Once we’d left the cloakroom I felt as though I had a spotlight trained on my head. I expected Miss Griffin to pounce on us at any second. I was clutching Verity’s diary to my chest like a shield, and when we turned a corner and almost walked into the dark-haired police chief coming the other way, I jumped so hard my teeth chattered.
Daisy shied away from him, and I realized with horror that, despite what had happened, she still wanted to finish the case without help from the police – even though Miss Griffin might be just round the next corner, waiting to catch us.
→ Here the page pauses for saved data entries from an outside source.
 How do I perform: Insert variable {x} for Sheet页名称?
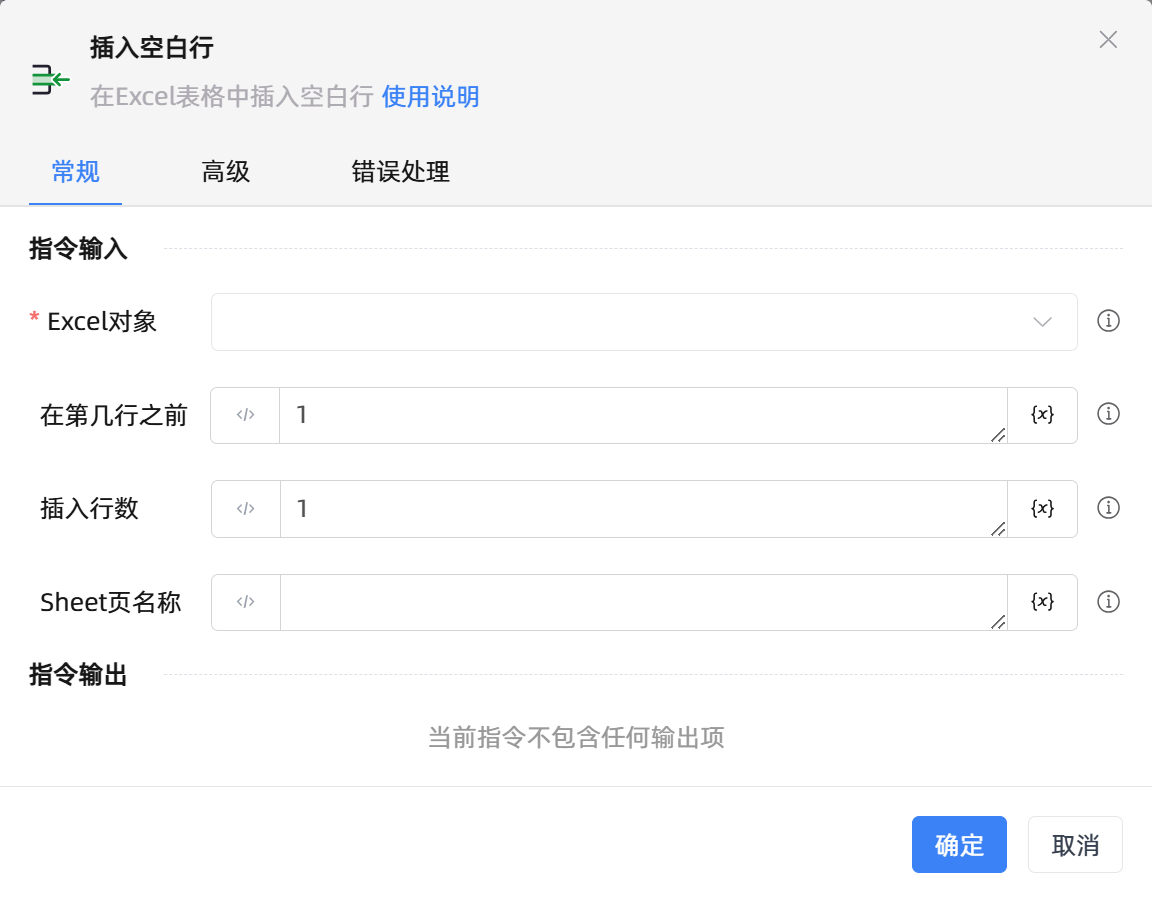1042,602
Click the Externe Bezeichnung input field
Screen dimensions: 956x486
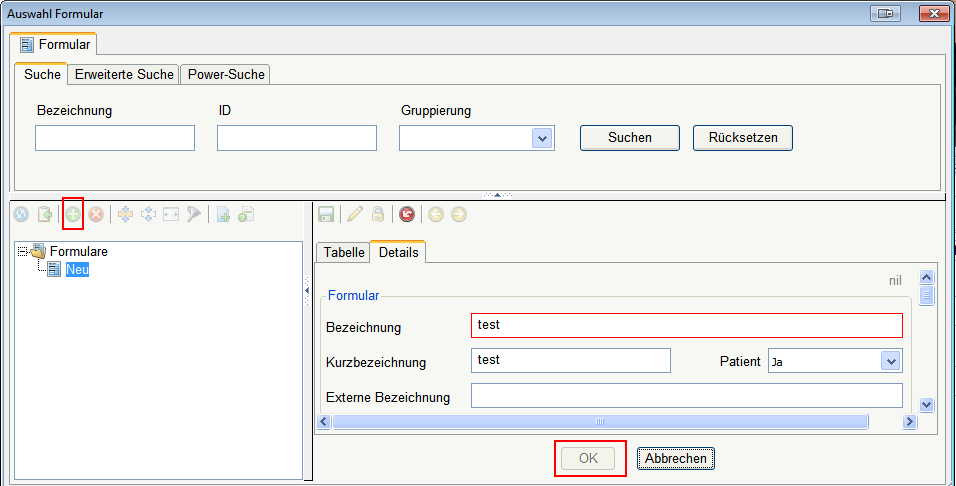(686, 397)
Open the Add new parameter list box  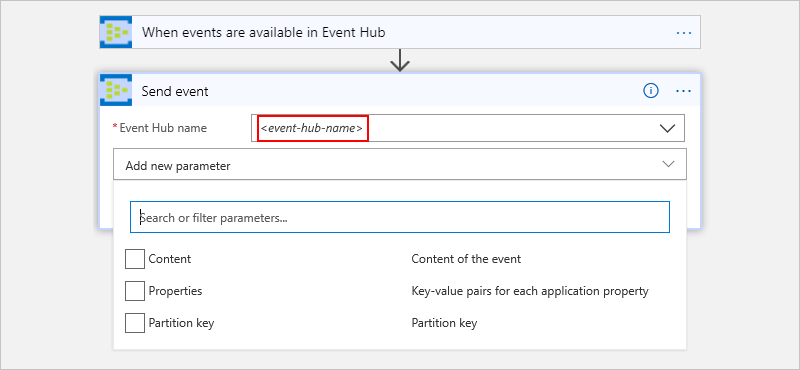400,164
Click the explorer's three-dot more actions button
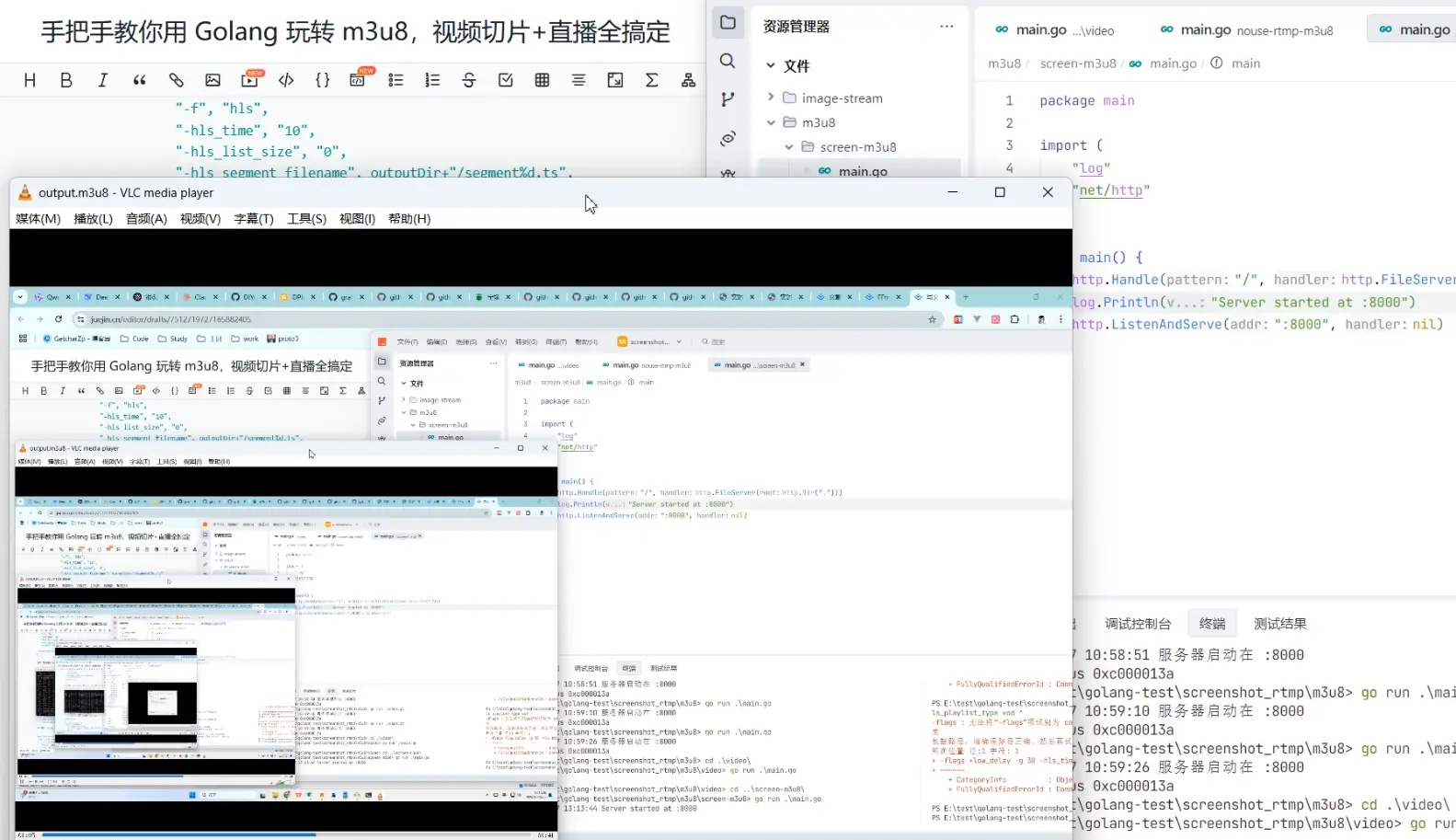This screenshot has height=840, width=1456. click(946, 27)
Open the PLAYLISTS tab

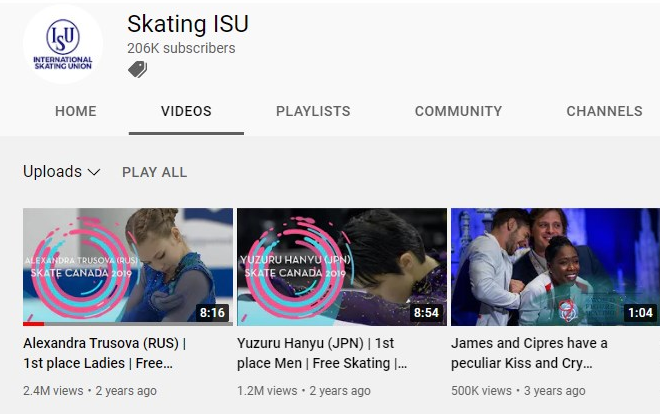coord(313,111)
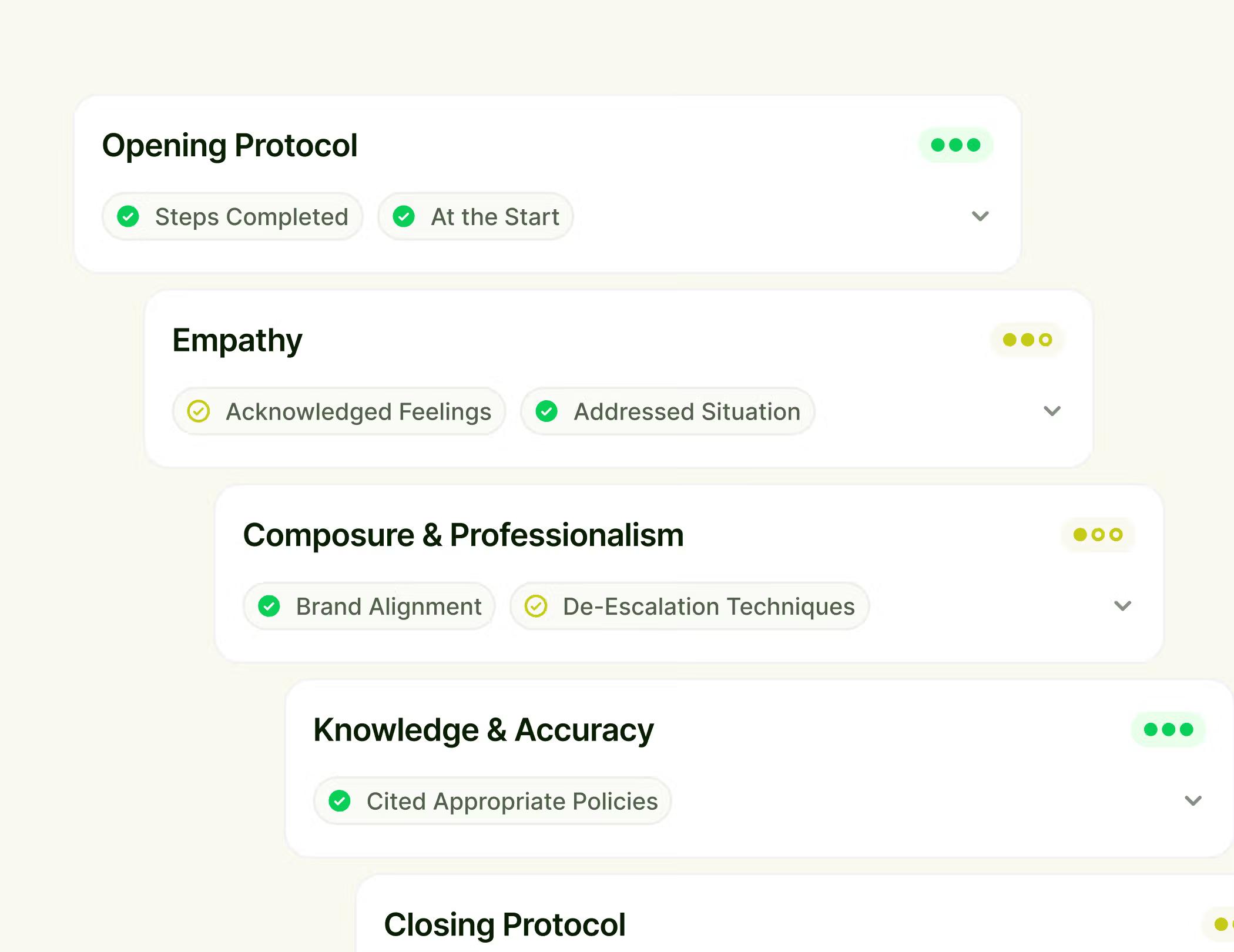
Task: Open the Cited Appropriate Policies chip
Action: [492, 801]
It only took me a moment to decide that it was time for me to stop behaving like a secretary, or even a second in command. It was up to me to save us.
The policeman was already turning away.
‘Excuse me,’ I said. ‘Wait! We need your help.’
The policeman turned to face me. ‘Yes?’ he asked politely.
‘Hazel!’ cried Daisy. ‘What are you doing?’
I ought to have felt guilty. But once again, I did not feel guilty at all.
‘Please help us,’ I said in a rush. ‘We know who killed Miss Tennyson. It was Miss Griffin, and she’s killed our Science mistress Miss Bell as well, and now she’s coming after us! Please!’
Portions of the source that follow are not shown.